— Task brief —
Print the first line of the data below and every one after it, through the line containing "The image size is (1200, 675).", exactly as written.

(Extracted data entries)
== Segment start ==
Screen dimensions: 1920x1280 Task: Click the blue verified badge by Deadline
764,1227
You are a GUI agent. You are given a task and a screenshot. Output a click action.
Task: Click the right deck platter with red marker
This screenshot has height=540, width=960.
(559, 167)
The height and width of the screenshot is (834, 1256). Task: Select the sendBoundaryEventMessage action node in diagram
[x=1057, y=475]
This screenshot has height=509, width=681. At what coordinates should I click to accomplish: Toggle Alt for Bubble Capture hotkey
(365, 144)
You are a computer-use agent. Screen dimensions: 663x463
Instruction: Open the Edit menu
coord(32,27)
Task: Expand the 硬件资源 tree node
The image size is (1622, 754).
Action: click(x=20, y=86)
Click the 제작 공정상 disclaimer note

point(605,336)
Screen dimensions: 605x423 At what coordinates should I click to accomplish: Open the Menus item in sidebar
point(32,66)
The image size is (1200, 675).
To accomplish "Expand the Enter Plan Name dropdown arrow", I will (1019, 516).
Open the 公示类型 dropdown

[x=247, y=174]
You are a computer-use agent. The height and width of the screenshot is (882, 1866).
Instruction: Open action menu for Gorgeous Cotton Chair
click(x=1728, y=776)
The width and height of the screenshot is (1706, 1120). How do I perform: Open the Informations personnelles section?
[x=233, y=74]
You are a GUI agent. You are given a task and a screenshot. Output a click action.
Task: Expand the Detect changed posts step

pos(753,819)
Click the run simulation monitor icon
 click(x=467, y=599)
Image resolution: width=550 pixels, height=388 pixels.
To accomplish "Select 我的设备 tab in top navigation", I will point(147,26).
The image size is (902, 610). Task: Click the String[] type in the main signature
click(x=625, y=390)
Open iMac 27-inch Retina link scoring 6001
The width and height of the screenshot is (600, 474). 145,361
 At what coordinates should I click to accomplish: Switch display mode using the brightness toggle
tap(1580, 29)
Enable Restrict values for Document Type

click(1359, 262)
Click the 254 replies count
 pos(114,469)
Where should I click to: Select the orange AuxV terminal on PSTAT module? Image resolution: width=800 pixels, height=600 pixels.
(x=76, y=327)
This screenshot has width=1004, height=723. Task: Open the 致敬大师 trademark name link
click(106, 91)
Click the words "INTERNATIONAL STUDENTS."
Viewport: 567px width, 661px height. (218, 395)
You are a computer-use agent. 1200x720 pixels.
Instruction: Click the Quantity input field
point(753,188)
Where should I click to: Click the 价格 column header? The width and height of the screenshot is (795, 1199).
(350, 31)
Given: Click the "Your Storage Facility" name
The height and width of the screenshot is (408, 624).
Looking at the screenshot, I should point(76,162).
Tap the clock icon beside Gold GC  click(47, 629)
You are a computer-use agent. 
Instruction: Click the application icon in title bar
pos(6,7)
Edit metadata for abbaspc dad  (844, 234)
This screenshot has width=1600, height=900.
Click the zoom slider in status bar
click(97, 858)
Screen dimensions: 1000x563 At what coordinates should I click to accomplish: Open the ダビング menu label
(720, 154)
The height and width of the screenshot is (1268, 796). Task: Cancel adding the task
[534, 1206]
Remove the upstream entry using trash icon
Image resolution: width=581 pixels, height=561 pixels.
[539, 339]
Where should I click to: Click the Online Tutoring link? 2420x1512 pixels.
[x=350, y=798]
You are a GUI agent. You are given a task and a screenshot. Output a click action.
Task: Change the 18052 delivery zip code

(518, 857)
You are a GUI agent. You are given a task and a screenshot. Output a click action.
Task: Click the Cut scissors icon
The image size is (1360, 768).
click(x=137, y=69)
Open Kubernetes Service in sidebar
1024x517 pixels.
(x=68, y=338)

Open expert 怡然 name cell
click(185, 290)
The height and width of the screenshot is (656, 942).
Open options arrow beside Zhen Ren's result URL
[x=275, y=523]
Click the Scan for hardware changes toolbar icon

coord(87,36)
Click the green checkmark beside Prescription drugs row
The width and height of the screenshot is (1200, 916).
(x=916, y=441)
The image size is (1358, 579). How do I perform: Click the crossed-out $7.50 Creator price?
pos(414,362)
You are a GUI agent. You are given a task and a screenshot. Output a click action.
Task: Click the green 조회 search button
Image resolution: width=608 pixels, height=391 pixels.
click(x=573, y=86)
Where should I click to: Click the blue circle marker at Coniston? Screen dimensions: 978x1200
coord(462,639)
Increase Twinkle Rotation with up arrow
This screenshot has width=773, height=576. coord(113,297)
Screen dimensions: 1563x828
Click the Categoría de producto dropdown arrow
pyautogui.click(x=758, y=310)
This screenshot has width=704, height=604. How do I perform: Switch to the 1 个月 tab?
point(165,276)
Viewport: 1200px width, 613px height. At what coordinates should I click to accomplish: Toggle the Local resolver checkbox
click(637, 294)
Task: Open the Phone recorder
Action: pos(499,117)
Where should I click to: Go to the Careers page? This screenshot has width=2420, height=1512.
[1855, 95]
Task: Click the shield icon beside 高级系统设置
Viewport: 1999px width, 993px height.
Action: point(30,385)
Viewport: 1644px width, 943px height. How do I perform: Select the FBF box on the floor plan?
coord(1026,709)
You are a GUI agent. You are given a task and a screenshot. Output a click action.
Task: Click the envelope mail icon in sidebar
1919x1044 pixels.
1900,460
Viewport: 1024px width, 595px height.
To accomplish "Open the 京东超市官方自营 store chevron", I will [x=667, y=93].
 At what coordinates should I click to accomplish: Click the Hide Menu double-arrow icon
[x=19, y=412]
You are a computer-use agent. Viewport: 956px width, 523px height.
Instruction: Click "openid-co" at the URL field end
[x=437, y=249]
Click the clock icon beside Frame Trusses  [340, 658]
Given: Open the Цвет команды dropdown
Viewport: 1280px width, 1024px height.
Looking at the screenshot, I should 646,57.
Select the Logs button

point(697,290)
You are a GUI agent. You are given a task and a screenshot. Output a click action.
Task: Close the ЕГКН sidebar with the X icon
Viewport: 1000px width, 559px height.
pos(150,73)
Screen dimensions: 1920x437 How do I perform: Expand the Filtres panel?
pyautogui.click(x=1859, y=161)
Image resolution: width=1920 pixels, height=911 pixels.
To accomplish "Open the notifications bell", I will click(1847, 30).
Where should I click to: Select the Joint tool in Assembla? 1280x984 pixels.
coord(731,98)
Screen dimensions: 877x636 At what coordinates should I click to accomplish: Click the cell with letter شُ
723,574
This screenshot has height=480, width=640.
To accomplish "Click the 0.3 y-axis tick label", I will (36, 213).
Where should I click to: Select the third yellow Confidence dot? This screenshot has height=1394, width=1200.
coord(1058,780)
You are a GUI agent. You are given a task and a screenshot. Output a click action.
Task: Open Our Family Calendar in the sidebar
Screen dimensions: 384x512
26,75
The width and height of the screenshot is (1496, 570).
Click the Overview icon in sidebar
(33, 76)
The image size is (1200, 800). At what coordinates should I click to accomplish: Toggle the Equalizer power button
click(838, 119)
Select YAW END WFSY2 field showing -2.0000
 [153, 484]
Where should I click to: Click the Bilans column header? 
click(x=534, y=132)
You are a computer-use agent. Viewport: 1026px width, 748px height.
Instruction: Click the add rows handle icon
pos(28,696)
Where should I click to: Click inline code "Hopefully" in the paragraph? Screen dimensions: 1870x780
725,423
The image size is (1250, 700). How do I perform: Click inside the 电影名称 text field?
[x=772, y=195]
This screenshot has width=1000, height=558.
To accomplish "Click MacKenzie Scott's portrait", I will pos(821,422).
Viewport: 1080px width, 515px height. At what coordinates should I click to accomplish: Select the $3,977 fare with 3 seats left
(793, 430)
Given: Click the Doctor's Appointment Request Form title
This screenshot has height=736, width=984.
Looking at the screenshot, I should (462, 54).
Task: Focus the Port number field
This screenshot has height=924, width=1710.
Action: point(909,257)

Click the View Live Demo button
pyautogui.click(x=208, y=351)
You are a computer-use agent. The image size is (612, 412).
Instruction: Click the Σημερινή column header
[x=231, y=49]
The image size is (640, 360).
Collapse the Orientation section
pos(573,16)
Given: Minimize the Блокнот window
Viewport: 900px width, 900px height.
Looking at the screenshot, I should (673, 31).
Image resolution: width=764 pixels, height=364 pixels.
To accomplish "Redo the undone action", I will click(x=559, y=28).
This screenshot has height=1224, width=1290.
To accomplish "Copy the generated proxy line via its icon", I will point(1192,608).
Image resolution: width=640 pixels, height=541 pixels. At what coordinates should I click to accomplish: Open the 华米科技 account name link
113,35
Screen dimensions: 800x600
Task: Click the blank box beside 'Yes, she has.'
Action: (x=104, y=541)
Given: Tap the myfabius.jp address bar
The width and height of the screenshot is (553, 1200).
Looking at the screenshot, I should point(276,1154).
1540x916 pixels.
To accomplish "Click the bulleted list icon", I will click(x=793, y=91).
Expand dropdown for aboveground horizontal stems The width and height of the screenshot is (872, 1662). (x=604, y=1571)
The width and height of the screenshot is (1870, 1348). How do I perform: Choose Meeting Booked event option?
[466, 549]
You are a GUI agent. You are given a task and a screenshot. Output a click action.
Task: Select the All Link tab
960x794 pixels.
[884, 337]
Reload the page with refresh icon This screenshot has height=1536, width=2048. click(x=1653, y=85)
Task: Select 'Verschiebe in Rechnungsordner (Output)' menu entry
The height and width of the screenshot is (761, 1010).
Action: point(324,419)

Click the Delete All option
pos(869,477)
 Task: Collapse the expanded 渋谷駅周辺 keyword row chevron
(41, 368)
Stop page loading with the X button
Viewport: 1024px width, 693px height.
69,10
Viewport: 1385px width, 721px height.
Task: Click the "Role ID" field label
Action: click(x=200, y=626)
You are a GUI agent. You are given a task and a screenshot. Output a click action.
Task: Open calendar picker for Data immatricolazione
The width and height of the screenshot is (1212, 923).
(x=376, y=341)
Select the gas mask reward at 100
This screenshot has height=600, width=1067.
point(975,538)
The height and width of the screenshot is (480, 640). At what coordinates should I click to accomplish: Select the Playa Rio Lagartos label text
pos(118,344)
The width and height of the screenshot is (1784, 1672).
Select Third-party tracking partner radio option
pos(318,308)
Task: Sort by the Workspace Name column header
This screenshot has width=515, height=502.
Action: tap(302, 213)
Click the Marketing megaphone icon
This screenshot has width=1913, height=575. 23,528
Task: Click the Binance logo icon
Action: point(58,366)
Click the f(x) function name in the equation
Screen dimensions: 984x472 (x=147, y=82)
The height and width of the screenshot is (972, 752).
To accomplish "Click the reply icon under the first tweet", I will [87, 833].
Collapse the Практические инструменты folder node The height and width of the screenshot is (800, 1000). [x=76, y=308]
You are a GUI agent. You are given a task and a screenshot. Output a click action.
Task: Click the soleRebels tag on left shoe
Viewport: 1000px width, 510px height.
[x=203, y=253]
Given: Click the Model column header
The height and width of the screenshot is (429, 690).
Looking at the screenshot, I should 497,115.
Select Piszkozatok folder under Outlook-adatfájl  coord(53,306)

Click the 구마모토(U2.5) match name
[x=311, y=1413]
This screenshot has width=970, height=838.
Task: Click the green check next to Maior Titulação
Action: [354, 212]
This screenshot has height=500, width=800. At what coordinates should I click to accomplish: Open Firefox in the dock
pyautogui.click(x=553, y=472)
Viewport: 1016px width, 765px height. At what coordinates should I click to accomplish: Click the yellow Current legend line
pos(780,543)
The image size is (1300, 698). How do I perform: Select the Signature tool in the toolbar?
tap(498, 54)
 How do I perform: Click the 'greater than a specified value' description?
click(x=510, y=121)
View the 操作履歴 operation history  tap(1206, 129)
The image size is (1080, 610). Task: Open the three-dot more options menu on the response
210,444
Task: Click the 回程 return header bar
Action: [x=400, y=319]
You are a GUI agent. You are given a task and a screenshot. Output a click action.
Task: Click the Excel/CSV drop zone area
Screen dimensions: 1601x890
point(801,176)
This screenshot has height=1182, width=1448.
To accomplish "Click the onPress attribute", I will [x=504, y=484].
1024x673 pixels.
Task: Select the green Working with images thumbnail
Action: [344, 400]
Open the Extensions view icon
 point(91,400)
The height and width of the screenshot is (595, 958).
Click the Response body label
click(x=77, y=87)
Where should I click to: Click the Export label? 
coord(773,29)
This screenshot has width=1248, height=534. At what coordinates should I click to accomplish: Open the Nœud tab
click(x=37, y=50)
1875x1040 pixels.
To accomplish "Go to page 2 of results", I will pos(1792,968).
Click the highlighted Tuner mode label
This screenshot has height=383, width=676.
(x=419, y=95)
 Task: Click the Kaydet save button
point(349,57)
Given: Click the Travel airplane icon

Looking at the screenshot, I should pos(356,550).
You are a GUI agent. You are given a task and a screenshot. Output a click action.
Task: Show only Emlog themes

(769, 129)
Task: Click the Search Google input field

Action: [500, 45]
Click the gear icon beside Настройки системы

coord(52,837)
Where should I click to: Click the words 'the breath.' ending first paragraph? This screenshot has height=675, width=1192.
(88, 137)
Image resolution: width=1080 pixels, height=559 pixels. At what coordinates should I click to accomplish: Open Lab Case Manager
== Segment end ==
— Response —
Screen dimensions: 1920x1280 Task: Click the blue verified badge by Deadline
764,1227
You are a GUI agent. You are given a task and a screenshot. Output a click action.
Task: Click the right deck platter with red marker
This screenshot has height=540, width=960.
(559, 167)
The height and width of the screenshot is (834, 1256). Task: Select the sendBoundaryEventMessage action node in diagram
[x=1057, y=475]
This screenshot has height=509, width=681. At what coordinates should I click to accomplish: Toggle Alt for Bubble Capture hotkey
(365, 144)
You are a computer-use agent. Screen dimensions: 663x463
Instruction: Open the Edit menu
coord(32,27)
Task: Expand the 硬件资源 tree node
The image size is (1622, 754).
Action: click(x=20, y=86)
Click the 제작 공정상 disclaimer note

point(605,336)
Screen dimensions: 605x423 At what coordinates should I click to accomplish: Open the Menus item in sidebar
point(32,66)
The image size is (1200, 675).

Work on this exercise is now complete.